The underside of an ID.3 electric vehicle is assembled at a Volkswagen facility in Dresden, Germany, on January 29, 2021.

Matthias Rietschel | images alliance | fake images

The Volkswagen Group chief executive has dismissed the idea that his company could join forces with Tesla, telling CNBC that the German auto giant was looking to go its own way.

Speaking to “Squawk Box Europe” on Tuesday, Herbert Diess was asked whether he would rule out any future deals with Elon Musk’s electric car maker, in which VW could build its cars, or whether the Tesla and VW brands would join forces. ever.

“No, we haven’t considered (that), we’re going our own way,” he replied. “We want to get closer and then overtake.”

“We think we can, we need our own software stack, our own technology,” he added. “And also, I think Tesla, or Elon, is thinking a lot … (about) his way forward.
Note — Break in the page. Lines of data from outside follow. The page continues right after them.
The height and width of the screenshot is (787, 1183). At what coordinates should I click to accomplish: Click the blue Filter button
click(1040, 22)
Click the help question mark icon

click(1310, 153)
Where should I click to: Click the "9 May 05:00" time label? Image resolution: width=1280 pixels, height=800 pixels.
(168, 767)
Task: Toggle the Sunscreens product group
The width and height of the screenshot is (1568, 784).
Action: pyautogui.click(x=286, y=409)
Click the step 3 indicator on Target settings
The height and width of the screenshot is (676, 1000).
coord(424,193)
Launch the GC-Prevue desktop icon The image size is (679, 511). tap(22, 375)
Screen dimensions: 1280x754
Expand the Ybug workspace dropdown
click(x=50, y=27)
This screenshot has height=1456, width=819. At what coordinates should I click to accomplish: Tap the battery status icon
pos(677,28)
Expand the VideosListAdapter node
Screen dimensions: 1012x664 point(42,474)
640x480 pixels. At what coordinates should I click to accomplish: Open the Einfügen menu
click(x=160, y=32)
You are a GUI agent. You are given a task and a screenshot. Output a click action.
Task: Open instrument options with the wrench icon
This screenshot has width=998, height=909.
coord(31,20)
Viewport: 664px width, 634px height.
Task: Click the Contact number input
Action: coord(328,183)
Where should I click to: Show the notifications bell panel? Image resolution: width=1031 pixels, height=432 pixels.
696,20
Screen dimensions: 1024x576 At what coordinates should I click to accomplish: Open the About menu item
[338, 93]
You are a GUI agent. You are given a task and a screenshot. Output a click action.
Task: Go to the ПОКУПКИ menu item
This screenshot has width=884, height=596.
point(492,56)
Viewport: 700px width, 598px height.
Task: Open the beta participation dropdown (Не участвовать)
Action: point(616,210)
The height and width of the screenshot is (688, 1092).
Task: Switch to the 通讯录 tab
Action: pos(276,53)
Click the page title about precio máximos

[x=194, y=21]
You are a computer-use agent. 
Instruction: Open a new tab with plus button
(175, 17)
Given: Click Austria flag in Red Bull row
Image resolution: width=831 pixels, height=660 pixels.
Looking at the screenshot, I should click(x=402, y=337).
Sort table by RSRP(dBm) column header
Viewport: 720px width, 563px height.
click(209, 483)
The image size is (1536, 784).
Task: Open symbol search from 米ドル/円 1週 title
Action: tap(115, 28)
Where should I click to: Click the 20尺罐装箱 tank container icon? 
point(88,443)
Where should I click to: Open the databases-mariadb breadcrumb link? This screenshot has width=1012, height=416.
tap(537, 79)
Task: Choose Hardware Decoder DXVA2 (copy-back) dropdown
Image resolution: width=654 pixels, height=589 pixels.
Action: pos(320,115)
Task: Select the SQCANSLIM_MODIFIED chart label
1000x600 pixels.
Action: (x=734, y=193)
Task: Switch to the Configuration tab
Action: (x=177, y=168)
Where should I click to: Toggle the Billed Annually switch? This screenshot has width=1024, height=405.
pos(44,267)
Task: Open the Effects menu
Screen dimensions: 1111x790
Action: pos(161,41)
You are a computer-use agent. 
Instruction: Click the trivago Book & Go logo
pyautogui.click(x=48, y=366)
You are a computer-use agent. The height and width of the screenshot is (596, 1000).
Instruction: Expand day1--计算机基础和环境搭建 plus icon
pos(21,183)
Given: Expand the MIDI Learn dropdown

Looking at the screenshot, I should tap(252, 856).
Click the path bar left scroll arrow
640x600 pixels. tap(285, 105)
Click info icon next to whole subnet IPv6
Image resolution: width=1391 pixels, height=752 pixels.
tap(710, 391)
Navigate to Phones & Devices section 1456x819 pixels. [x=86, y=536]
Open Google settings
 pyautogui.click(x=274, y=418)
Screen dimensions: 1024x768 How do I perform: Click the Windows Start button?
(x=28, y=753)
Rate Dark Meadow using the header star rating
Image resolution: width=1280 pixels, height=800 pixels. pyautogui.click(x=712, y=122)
So no, there are no conversations between me and Elon Musk regarding joining forces.”

The shift in focus to electric vehicles comes at a time when authorities around the world are seeking to increase the number of low- and zero-emission vehicles on their roads in an attempt to tackle air pollution and move away from the combustion engine. internal.

The UK, for example, has announced plans to stop selling new diesel and petrol (petrol) cars and vans from 2030. Meanwhile, the European Commission’s “Smart and Sustainable Mobility Strategy” wants to see less 30 million zero-emission cars on the roads. by 2030.

It is in this context that VW, and many other major automakers, seek to compete and eventually challenge Elon Musk’s Tesla.

On Monday, VW announced plans to establish six “gigafactories” in Europe by the end of the decade and increase charging infrastructure in Europe, North America and China.

On the battery front, the Wolfsburg-based company will also focus on developing a “new unified cell” to be launched in 2023 and used in up to 80% of the group’s electric vehicles by 2030.

In his interview with CNBC, Diess said that in the next 15 years electric cars would take the lead and software would become the main engine of the auto industry. He also predicted that the cars would become autonomous within the same time frame.

“Managing this change is probably the most important task we face,” he explained. “And we think we are on our way, we are making good progress.”

On the gap between what Tesla and European automakers are doing, and whether it can be bridged, Diess was optimistic as well.

“I think so, because you know, the race is open, this is not the industry that you can conquer in a few years, this is not technology,” he said.

“So you need life cycles, you need product, you need plant capabilities, you need market, you need to earn customer trust,” he added.

“So this is a long term and yes, there are some startups that we are watching closely and Tesla is surely … leading the way in some respects. But we are not that far behind and we are gaining momentum.”